ISDN replacement touches your whole phone setup, so plan it properly:

  1. Document your current setup - channels, numbers, DDIs, and how calls route.
  2. Check your connectivity - enough bandwidth and ideally resilience; see internet failover.
  3. Choose SIP trunks or hosted based on whether you keep the PBX.
  4. Port numbers and test before switching off the old lines.

Our switch-off checklist keeps this in order.

The bottom line

ISDN is on the way out, but replacing it is an opportunity to cut per-channel costs and modernise. Keep your PBX with SIP trunks, or move fully to hosted telephony - either way your numbers, DDIs and call capacity come with you. Want a migration plan for your system? Explore our Cloud Telephony service or request a callback.

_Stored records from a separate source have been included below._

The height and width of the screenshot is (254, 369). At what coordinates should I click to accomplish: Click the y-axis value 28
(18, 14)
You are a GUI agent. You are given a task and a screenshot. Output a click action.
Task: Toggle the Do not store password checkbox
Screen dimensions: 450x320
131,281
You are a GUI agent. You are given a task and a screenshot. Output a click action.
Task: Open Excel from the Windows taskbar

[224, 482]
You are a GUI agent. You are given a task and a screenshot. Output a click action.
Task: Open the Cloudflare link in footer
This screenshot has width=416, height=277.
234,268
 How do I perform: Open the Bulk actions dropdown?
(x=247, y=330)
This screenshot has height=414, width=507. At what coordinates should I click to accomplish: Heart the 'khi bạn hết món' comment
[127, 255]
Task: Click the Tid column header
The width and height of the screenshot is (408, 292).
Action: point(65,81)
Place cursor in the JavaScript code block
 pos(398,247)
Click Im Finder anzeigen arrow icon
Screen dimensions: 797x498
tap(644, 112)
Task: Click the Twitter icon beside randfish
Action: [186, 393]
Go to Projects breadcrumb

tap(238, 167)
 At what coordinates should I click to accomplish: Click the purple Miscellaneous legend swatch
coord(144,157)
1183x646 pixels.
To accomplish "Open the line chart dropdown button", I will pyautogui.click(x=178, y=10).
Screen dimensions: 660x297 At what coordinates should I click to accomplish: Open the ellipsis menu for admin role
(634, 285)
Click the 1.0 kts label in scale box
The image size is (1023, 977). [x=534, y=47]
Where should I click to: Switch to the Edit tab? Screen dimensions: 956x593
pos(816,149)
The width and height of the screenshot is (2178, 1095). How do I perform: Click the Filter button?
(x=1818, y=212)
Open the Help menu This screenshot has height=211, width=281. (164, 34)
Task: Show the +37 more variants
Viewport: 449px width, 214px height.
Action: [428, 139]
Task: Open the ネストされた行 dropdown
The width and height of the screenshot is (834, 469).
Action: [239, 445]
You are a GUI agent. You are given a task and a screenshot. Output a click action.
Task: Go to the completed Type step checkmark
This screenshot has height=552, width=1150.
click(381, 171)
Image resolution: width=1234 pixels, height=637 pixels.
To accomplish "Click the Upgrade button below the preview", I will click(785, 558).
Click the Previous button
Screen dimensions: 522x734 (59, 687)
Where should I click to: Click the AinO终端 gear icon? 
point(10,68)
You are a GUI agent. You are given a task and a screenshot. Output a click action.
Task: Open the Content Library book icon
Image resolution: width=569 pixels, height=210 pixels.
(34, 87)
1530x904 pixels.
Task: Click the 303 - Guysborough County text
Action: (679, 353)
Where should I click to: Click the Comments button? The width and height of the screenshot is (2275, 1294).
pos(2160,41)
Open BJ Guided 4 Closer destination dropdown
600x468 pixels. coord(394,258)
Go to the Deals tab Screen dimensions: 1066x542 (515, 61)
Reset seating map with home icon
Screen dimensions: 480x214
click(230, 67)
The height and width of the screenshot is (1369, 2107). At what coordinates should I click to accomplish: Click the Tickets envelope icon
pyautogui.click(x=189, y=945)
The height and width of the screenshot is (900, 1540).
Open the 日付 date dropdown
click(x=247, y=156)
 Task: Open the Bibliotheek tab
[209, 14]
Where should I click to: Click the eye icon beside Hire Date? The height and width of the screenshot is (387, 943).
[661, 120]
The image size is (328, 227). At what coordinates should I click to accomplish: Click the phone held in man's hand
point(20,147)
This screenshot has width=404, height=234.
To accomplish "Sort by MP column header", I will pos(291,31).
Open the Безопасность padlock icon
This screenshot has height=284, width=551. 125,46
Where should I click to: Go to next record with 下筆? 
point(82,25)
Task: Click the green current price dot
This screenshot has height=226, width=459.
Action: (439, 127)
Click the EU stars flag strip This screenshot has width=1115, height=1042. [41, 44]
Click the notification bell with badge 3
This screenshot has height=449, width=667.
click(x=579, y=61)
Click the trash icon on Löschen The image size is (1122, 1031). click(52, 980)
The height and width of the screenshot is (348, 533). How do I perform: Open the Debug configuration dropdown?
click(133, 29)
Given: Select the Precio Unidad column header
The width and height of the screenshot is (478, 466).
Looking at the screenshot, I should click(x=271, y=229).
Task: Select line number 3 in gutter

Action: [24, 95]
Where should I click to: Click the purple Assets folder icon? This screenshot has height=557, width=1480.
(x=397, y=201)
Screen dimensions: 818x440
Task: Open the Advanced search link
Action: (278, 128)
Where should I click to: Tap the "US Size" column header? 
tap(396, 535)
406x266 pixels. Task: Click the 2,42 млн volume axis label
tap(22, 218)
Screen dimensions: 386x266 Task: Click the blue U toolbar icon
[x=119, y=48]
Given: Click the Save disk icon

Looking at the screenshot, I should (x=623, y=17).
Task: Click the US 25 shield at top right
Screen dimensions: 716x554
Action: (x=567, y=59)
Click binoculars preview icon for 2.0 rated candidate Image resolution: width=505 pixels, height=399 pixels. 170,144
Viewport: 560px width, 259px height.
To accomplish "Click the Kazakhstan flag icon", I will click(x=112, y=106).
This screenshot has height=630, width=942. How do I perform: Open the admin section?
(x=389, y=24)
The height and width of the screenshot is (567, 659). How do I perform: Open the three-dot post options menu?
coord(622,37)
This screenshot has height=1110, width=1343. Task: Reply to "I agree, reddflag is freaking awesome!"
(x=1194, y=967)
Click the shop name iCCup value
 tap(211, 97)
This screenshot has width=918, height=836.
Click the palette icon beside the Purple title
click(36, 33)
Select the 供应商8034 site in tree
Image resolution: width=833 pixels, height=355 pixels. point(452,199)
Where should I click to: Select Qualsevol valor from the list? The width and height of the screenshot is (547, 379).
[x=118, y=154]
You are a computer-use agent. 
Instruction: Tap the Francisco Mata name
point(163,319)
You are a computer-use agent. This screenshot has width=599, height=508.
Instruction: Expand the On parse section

Frequently asked questions

When is ISDN being switched off?

ISDN is being retired alongside the PSTN on 31 January 2027. New ISDN lines could no longer be ordered from 2023, and legacy charges are rising through 2026.

What replaces ISDN for business?

Internet-based voice. You can either keep a capable existing PBX and feed it with SIP trunks, or move to a fully hosted phone system in the cloud. Both replace ISDN channels with more flexible, usually cheaper capacity.

Will I lose my DDI numbers when I replace ISDN?

No. Your main numbers and DDI ranges can be ported to the new service, so individual direct-dial numbers are preserved.

Is SIP trunking or hosted telephony better for replacing ISDN?

SIP trunking suits businesses that want to keep their existing PBX, while hosted telephony suits those ready to retire on-site hardware and modernise. The best choice depends on the age and capability of your current system.